GIVEN RECORDS
**********
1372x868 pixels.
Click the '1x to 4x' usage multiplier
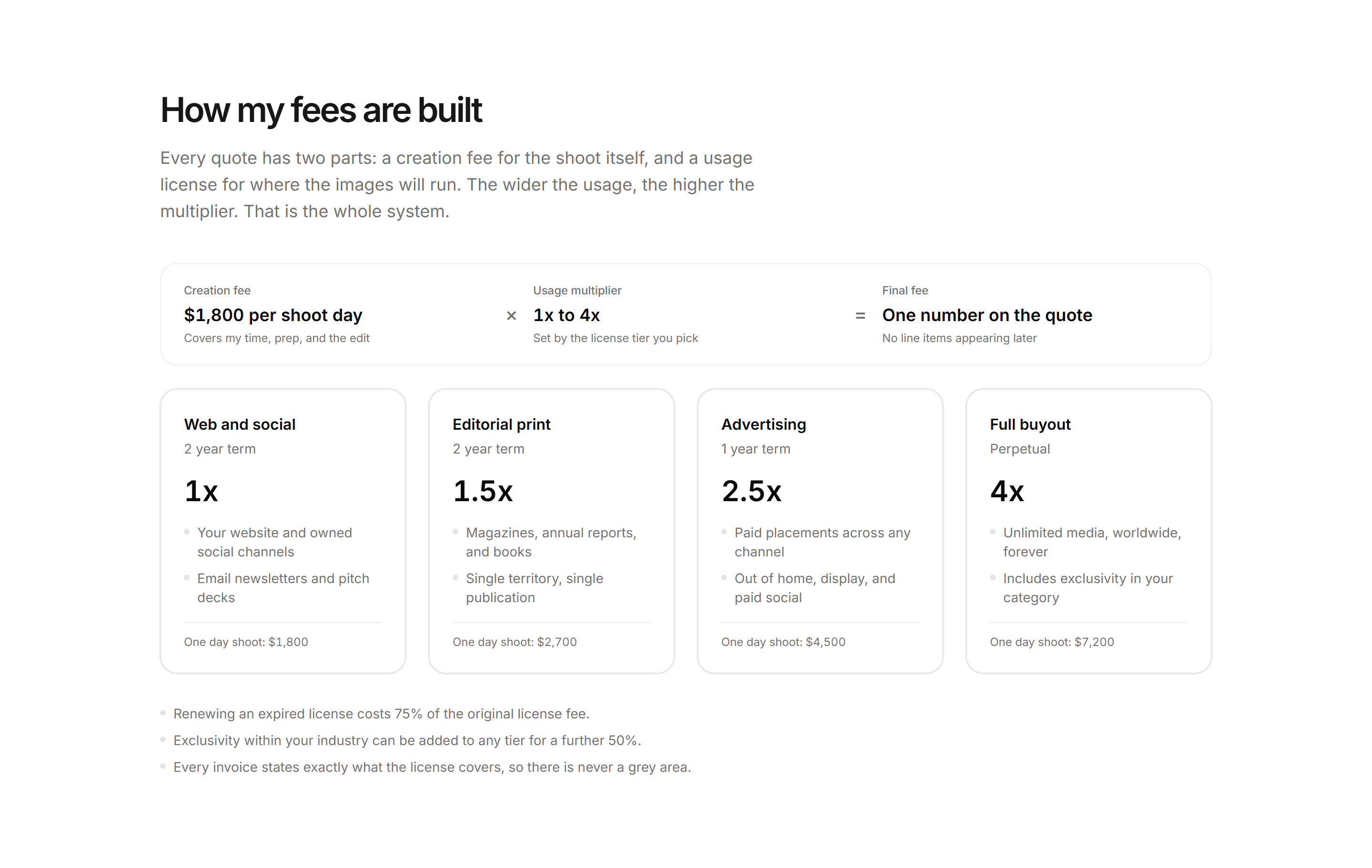pyautogui.click(x=566, y=315)
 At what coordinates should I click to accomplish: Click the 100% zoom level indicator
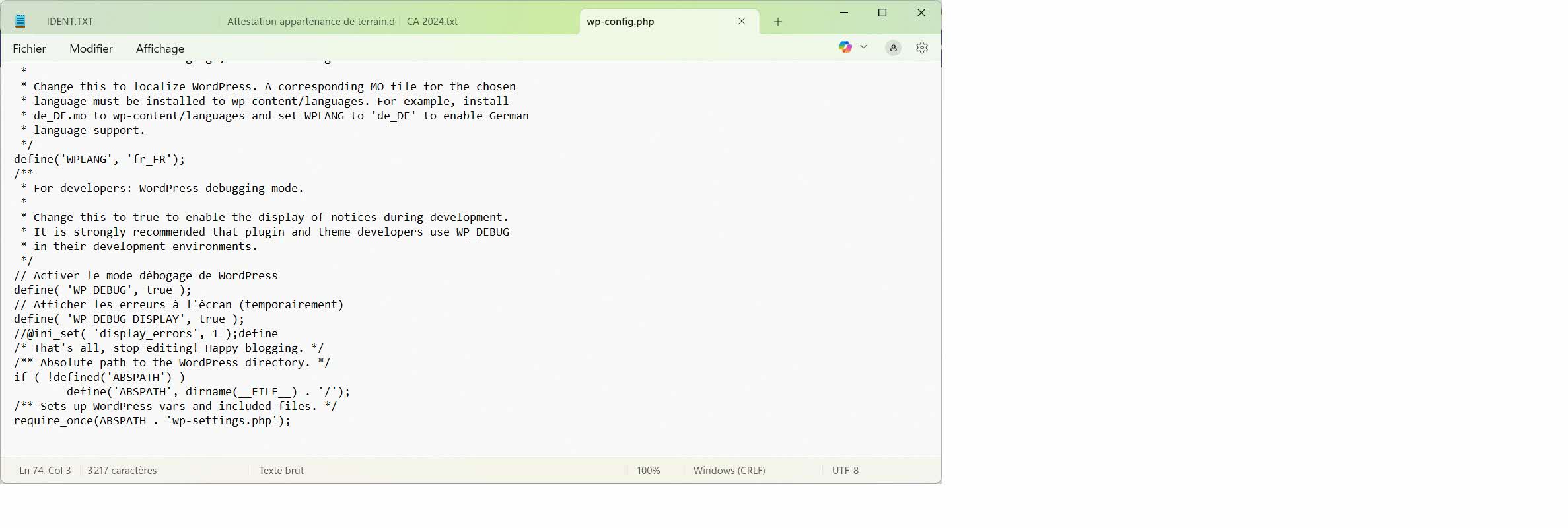pos(648,471)
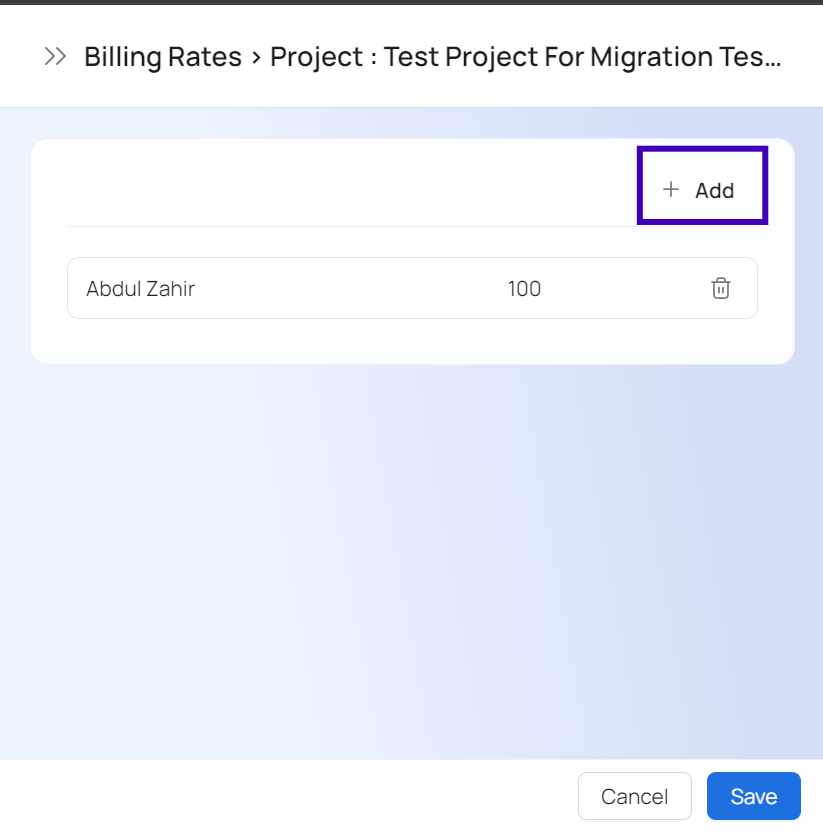823x831 pixels.
Task: Click the Add button label
Action: (x=714, y=190)
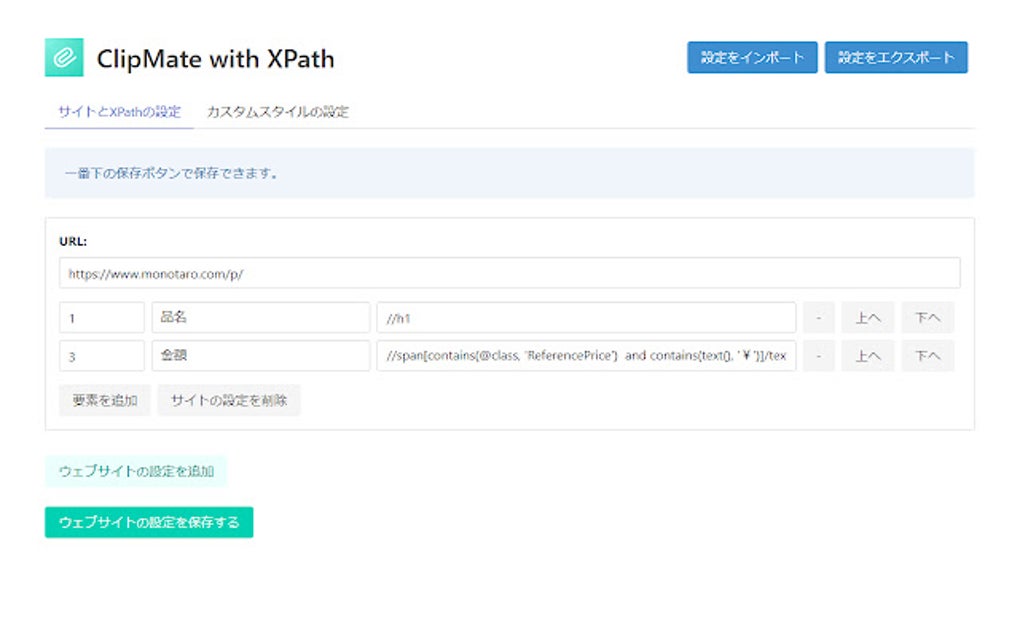The width and height of the screenshot is (1020, 638).
Task: Move the 品名 row up with 上へ
Action: tap(870, 317)
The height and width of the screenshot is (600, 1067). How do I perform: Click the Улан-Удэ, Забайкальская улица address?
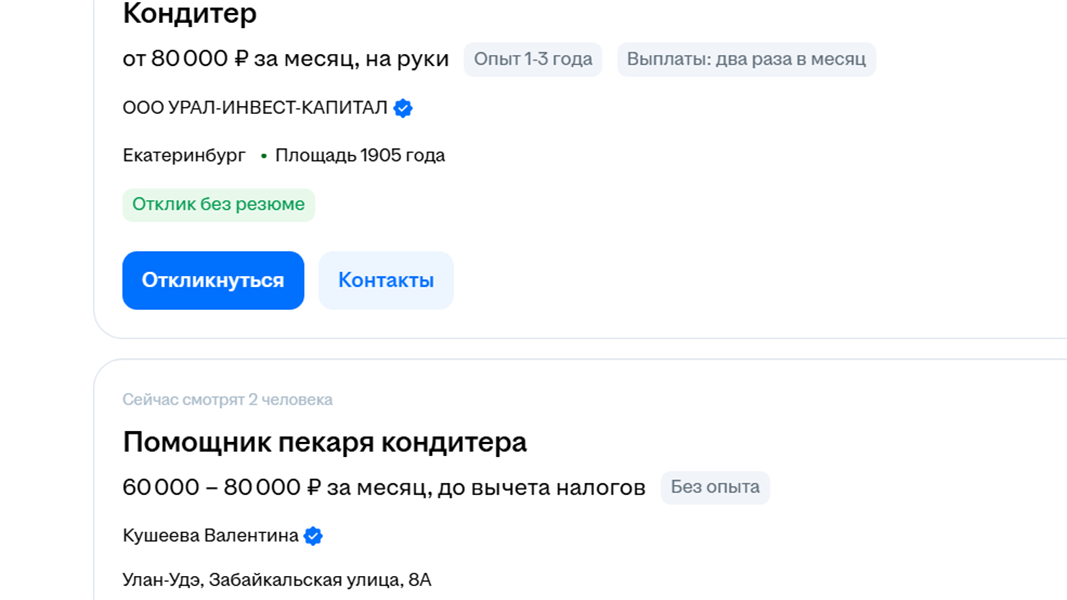tap(276, 579)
**********
PROBLEM DETAILS
Copy exactly, with no pictures, the lines from the line containing "Click the '1x to 4x' usage multiplier" through the last line of the records above.

EXERCISE RESPONSE
Click the '1x to 4x' usage multiplier
pyautogui.click(x=566, y=315)
 At what coordinates should I click to accomplish: Click the 100% zoom level indicator
pos(648,471)
823x831 pixels.
Task: Click the Add button label
Action: (x=714, y=190)
The width and height of the screenshot is (1020, 638).
Task: Move the 品名 row up with 上へ
Action: tap(870, 317)
The height and width of the screenshot is (600, 1067). How do I perform: Click the Улан-Удэ, Забайкальская улица address?
tap(276, 579)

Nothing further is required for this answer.